中国:江蘇省が車産業の発展モデル転換、NEV→ICVに軸足移行 無料記事

 対外貿易が活発な「貿易大省」である江蘇省が自動車産業の発展モデル転換を急いでいる。国内新車販売市場の成長頭打ちに加えて、突如襲来した新型コロナウイルス流行が企業の貿易活動に多大な変数をもたらしたため。IoV(車のインターネット)を主軸とした「インテリジェント・コネクテッド・ビークル(ICV)」を省内産業形成の重点分野に掲げた。新型コロナショックも重なってNEV販売市場の成長に急ブレーキがかかるなか、今度は次世代カーとして中国政府が普及推進するICV産業でも国内先行発展を実現する戦略。自動車産業の転換・レベルアップを目指す構えにある。21世紀経済報道が12日付で伝えた。
 江蘇省の製造強省建設指導チーム弁公室は9〜10日にかけて、無錫市内で「IoV先導区の建設現場推進会」を開催。「2022年までにグローバル影響力を擁するIoVイノベーション策源地、および産業発展の先進地へと躍進する」との全体目標を掲げた。その3カ年行動プランとモデル10事業を発表している。
 IoVについて江蘇省工業情報庁の胡学同・副庁は、「多種先端技術が業界の垣根を越えて融合する新しい産業スタイルを形成する。

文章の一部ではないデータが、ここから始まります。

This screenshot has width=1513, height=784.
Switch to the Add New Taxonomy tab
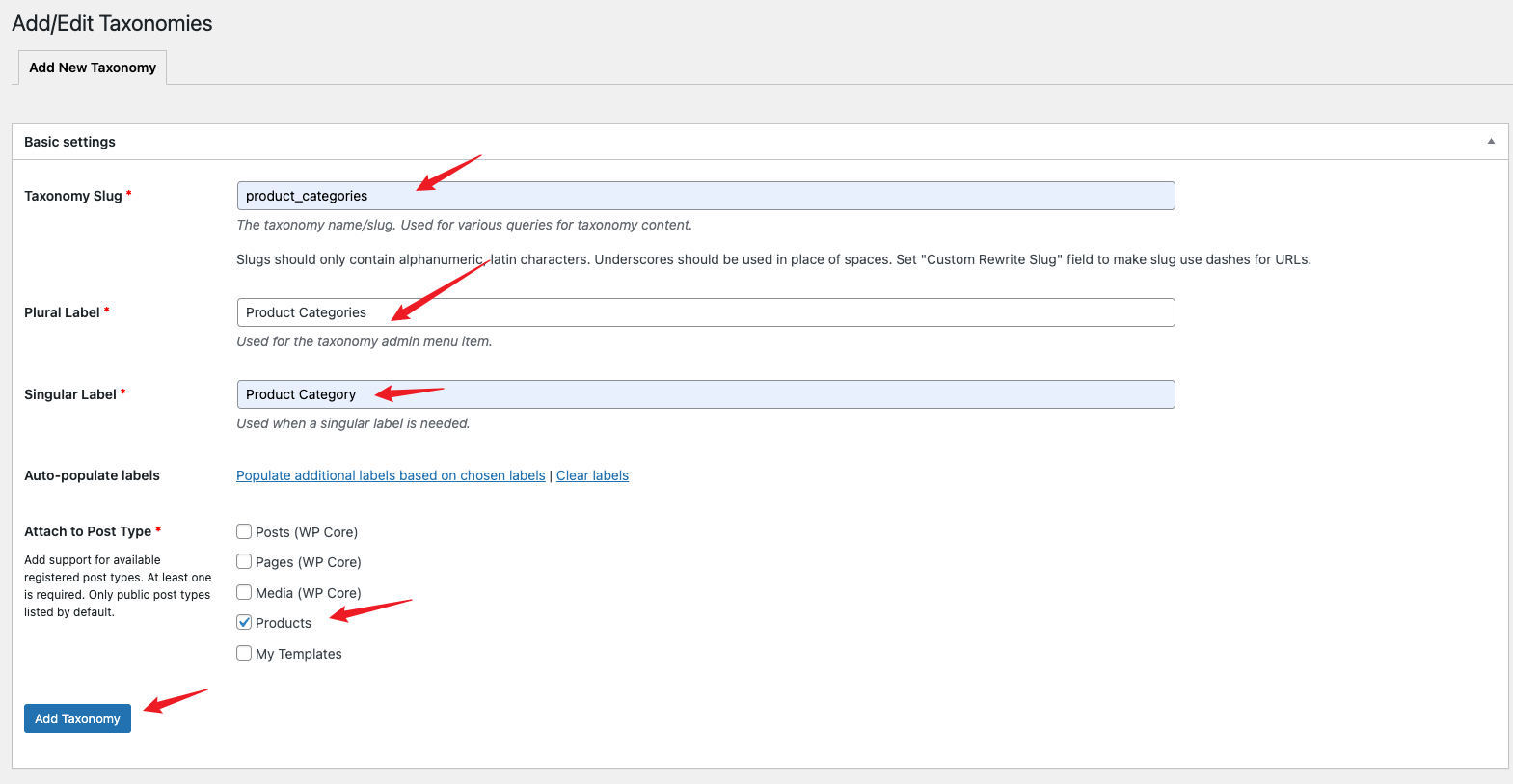pyautogui.click(x=93, y=68)
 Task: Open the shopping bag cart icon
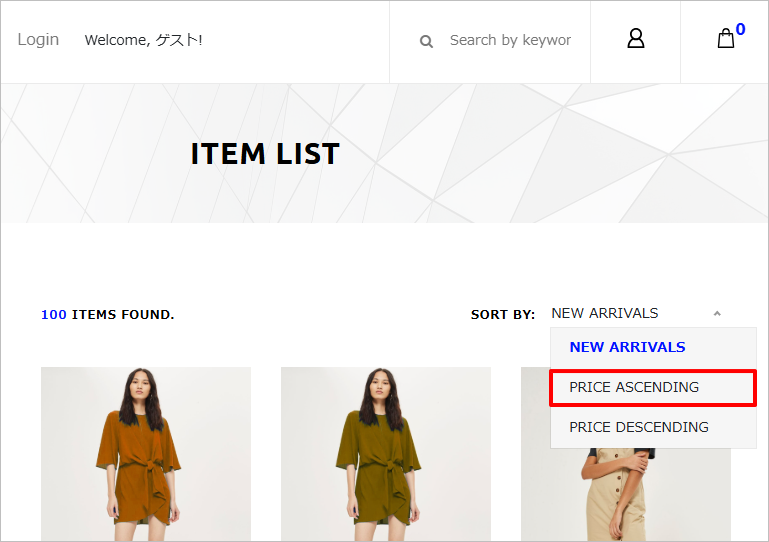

通信、自動車、交通でそれぞれ1兆人民元(約15兆1000億円)規模のサプライチェーンを擁する周辺産業のけん引役になる」と指摘。モデルに指定する10事業に関し、高精度位置測定サービスやダイナミックマップ、スマート重点などの各領域で研究開発投資を創造すると期待した。その上で、今年は120億人民元を投じて、5万2000カ所の5G基地局を省内整備するとの計画を披露している。
 中国の新車販売は、2018年に28年ぶりマイナス成長に沈んだものの、江蘇省の自動車工業は安定運営を持続した。省内自動車工業企業2118社の同年実績は、本業本売上高、利益、新車販売がいずれも3年連続の全国TOPを飾っている。同省が掲げてきた「先回り戦略」が奏功した形。例えば新エネルギー車(NEV)分野では、発展好機を早期に掌握。NEV生産・販売台数と車載電池出荷量で全国をリードする存在へと躍進した。うち車載電池出荷量は全国の4分の1を占める規模にまで拡大している。
 江蘇省の輸出入額は、今年1〜3月に前年同期比9.5%減の9008億4000万人民元(約13兆6470億円)に落ち込んだ。完成車メーカーを含む輸入依存度の高い一部省内企業が比較的大きな経営圧力にさらされている。